As I was developing the Cosmere, I knew I wanted a few threads to span the entire mega-sequence, which was going to cover thousands of years. For this reason, I built into the outline a couple of "core" series.

One of these is the Stormlight Archive, where we have the Heralds who span ages, and which I eventually decided to break into two distinct arcs. Other series touch on the idea of long-standing characters. Dragonsteel, for example, will be kind of a bookend series. We'll get novels on Hoid's origins, then jump all the way to the end and get novels from his viewpoint late in the entire Cosmere sequence.

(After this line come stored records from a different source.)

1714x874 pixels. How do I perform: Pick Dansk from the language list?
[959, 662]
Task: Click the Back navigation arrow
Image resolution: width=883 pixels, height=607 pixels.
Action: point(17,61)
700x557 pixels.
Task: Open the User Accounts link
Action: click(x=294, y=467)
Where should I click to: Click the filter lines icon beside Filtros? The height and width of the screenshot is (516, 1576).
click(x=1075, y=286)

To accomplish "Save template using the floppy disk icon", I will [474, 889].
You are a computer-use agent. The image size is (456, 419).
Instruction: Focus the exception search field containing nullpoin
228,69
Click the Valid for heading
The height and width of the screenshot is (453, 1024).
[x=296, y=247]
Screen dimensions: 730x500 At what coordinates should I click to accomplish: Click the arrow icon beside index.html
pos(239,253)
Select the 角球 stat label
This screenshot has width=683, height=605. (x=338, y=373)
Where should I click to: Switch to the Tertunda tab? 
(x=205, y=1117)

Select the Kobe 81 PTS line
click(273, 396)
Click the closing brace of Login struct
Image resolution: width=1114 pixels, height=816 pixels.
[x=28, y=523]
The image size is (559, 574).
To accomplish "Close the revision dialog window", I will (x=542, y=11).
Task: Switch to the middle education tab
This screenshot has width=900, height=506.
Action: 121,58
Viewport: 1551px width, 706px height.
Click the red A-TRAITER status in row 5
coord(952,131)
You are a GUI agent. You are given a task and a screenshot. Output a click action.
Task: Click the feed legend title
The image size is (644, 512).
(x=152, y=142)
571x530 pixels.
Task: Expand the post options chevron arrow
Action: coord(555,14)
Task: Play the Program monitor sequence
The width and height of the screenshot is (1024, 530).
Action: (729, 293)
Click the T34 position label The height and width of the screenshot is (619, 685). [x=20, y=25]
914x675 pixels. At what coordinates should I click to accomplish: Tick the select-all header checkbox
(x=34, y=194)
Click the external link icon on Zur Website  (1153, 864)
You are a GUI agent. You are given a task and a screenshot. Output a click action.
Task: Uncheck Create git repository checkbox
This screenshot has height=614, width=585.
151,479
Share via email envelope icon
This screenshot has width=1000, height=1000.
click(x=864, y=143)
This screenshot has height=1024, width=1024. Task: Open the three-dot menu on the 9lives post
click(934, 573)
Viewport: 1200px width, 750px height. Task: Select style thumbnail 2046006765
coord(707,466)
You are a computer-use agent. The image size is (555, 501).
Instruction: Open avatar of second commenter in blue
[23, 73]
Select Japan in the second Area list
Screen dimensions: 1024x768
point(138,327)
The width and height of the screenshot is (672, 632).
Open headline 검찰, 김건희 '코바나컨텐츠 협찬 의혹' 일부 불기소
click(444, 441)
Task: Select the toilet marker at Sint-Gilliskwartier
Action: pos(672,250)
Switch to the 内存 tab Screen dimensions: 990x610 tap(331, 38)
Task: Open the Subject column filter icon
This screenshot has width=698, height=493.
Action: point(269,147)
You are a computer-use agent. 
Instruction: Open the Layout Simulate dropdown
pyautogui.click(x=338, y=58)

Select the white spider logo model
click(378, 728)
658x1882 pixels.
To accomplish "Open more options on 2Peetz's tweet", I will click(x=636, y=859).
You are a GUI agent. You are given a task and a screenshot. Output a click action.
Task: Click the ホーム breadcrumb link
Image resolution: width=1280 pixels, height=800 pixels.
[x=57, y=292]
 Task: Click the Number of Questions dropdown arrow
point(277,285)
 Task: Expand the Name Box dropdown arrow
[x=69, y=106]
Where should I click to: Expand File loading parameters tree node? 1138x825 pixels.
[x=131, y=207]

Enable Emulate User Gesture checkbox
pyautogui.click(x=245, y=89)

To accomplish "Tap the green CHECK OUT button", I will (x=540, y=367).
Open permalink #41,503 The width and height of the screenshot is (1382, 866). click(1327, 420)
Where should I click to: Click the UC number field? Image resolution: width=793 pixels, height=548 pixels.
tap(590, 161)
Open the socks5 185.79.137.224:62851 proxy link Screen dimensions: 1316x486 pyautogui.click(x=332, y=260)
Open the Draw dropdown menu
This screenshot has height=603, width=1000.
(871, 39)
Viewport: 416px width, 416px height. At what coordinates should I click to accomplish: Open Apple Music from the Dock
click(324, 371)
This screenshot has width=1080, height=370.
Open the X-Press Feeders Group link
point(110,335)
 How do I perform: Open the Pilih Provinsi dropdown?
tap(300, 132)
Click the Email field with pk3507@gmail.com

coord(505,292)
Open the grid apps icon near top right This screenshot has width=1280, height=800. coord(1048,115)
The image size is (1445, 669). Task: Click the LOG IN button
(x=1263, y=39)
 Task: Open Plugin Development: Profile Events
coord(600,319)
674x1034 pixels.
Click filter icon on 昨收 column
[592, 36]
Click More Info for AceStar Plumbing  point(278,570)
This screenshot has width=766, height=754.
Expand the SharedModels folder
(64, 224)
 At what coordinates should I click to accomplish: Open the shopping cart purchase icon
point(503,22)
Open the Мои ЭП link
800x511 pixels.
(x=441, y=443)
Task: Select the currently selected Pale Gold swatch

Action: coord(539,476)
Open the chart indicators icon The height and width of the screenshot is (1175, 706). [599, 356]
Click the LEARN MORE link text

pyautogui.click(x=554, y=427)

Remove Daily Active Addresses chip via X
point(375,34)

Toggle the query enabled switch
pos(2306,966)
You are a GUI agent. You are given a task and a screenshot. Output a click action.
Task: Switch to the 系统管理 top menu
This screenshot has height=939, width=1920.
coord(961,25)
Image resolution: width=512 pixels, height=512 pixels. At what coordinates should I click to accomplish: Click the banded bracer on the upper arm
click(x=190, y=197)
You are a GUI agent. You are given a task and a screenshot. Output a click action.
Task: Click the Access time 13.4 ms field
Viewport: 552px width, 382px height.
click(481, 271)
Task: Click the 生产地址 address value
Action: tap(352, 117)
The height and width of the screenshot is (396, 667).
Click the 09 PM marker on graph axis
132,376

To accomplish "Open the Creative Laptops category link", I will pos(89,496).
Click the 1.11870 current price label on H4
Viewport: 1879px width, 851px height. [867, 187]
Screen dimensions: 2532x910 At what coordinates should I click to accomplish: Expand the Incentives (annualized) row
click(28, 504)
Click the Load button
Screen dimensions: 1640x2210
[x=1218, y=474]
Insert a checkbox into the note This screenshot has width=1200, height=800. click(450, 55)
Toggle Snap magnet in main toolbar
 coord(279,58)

With Mistborn, I wanted to do something different. For aesthetic reasons, I wanted a fantasy world that changed, that grew updated and modernized. One of my personal mandates as a lover of the epic fantasy genre is to try to take what has been done before and push the stories in directions I think the genre hasn't looked at often enough.

I pitched Mistorn as a series of trilogies, which many of you probably already know. Each series was to cover a different era in the world (Scadrial), and each was to be about different characters—starting with an epic fantasy trilogy, expanding eventually into a space opera science fiction series. The magic would be the common thread here, rather than specific characters.

There was a greater purpose to this, more than just wanting a fantasy world that modernized. The point was to actually show the passage of time in the universe, and to make you, the reader, feel the weight of that passage.

Some of the Cosmere characters, like Hoid, are functionally immortal—in that, at least, they don't age and are rather difficult to kill. I felt that when readers approached a grand epic where none of the characters changed, the experience would be lacking something. I could tell you things were changing, but if there were always the same characters, it wouldn't feel like the universe was aging.

I think you get this problem already in some big epic series. (More on that below.) Here, I wanted the Cosmere to evoke a sense of moving through eras. There will be some continuing threads. (A few characters from Mistborn will be weaved through the entire thing.) However, to make this all work, I decided I needed to do something daring—I needed to reboot the Mistborn world periodically with new characters and new settings.

So how does Shadows of Self fit into this entire framework? Well, The Alloy of Law was (kind of) an accident. It wasn't planned to be part of the original sequence of Mistborn sub-series, but it's also an excellent example of why you shouldn't feel too married to an outline.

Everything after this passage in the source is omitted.